Although Finland is among the EU’s leading countries in the adoption of AI by businesses, this has not yet translated into sufficient economic growth.
“Simply adopting AI is not enough if computing capacity and data governance remain in the hands of others. Economic value is increasingly created where AI models are trained, infrastructure is developed and new applications are scaled,” says Laura Halenius, Senior Lead at Sitra.
Finland can build a world‑class AI‑driven growth platform, but doing so requires deliberate and long‑term choices. This conclusion is presented in Sitra’s report Where does growth come from in the age of AI? (available in Finnish), published on 24 March. The report is based on Sitra’s own work and a comprehensive assessment carried out together with the consulting firm BCG on the impact of a European AI gigafactory.

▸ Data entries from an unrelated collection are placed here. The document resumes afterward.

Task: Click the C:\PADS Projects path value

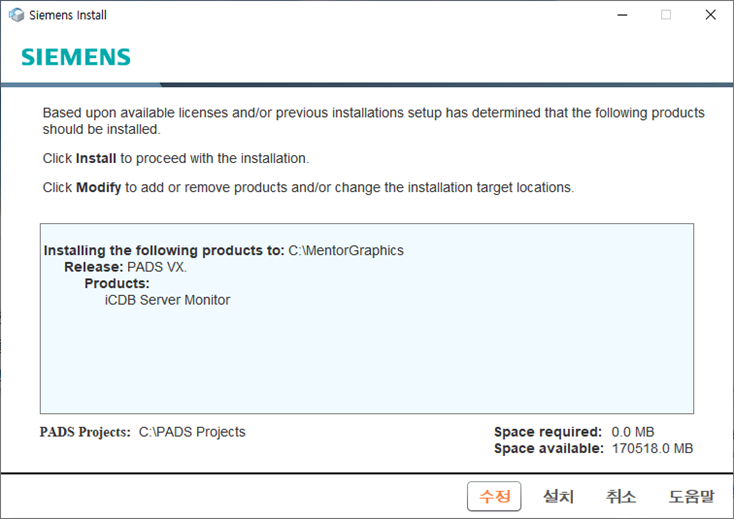Action: point(192,432)
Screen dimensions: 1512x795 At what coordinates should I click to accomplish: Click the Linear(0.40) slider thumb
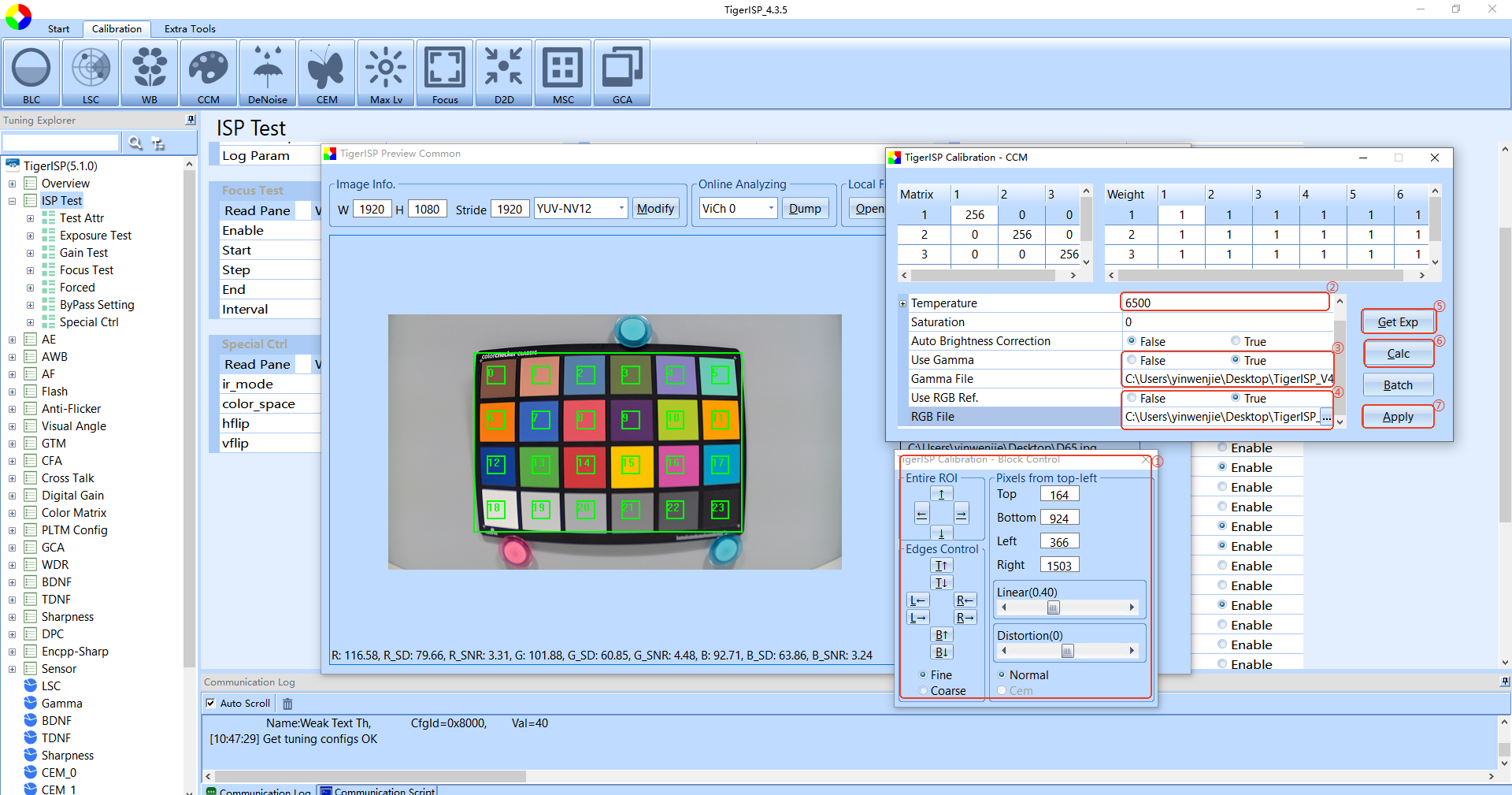1053,607
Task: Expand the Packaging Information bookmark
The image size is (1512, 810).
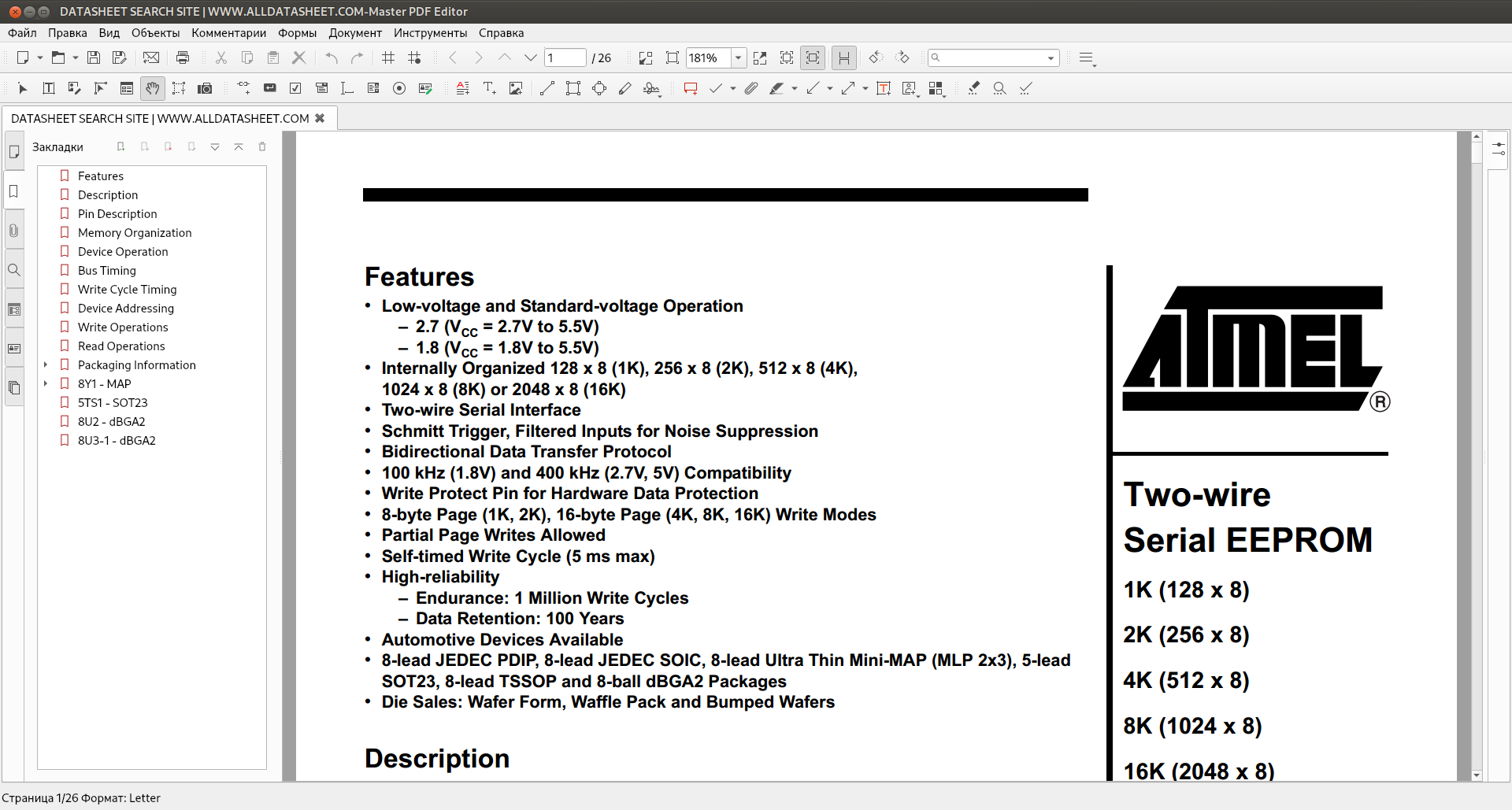Action: pos(46,365)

The world is on the brink of a new wave of industrial investments driven by artificial intelligence. In Finland, however, the discussion to date has focused primarily on the energy consumption of data centres.
Finland has an exceptional combination of strengths: access to affordable, low‑carbon energy, world‑class expertise in data networks and quantum technologies, and strong research capabilities in high‑performance computing.

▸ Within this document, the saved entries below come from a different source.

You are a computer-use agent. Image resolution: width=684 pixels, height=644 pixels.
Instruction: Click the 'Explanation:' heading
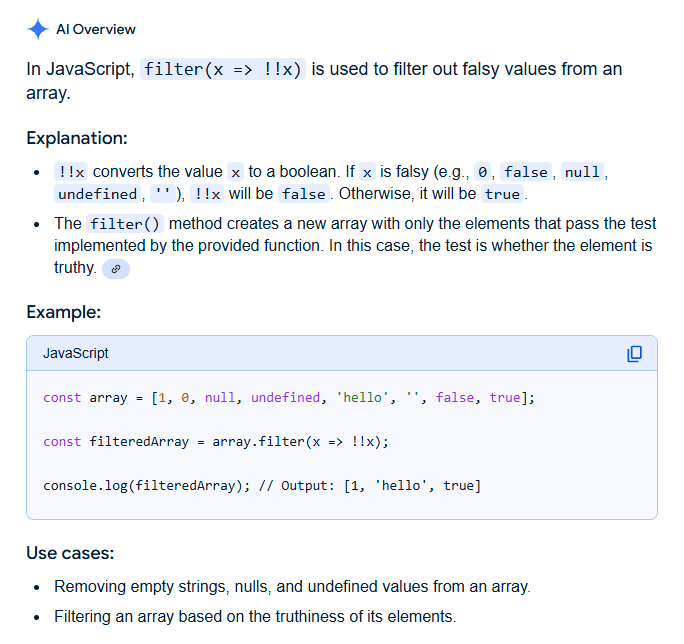tap(77, 138)
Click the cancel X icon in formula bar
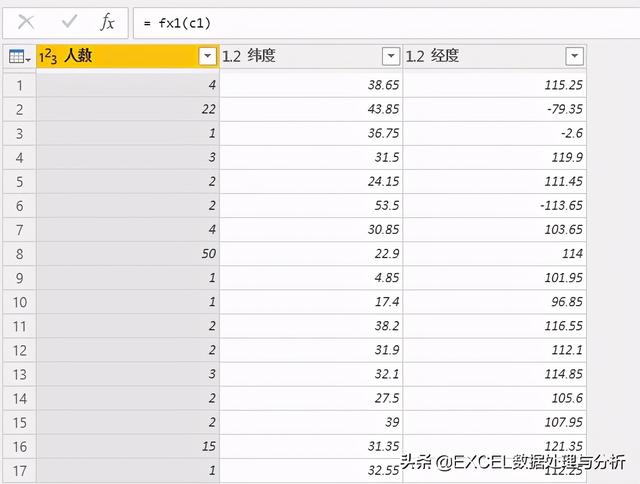This screenshot has height=484, width=640. [27, 21]
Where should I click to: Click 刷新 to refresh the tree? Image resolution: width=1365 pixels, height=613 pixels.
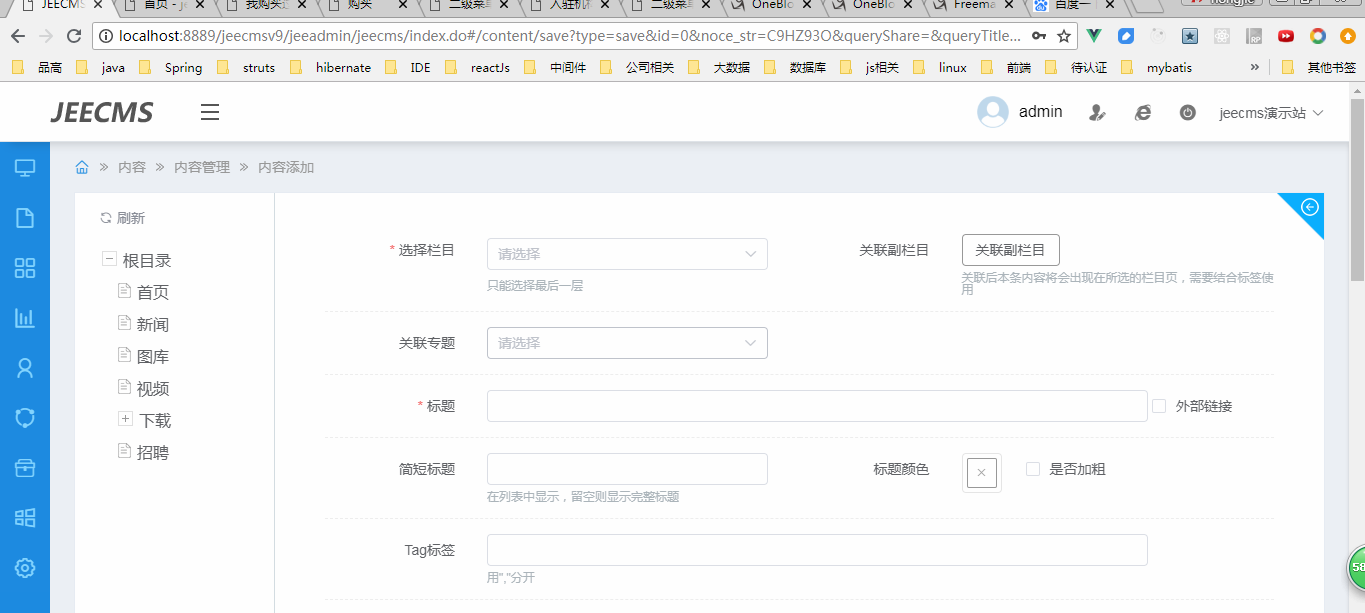(123, 218)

“What matters most is which parts of the AI value chain Finland chooses to specialise in, and whether we have the courage to define our position deliberately. This, in turn, requires a clear understanding of our strengths and a concrete implementation programme to enable the necessary industrial investments,” Halenius emphasises.
At present, the United States and China are leading the development of artificial intelligence, having invested heavily in AI infrastructure.
Europe’s challenge is not a lack of expertise. The problem is that the most valuable parts of the AI value chain – where the greatest economic value is generated – are largely located outside Europe. This increases economic dependency and risks, reducing Europe to a mere user of technology, rather than a developer and exporter of AI solutions.
The report examines AI gigafactories as an example of strategic infrastructure through which Europe seeks to strengthen its capabilities and self‑reliance in artificial intelligence. A gigafactory is a very large‑scale computing environment – a data centre that simultaneously serves research, businesses and the public sector.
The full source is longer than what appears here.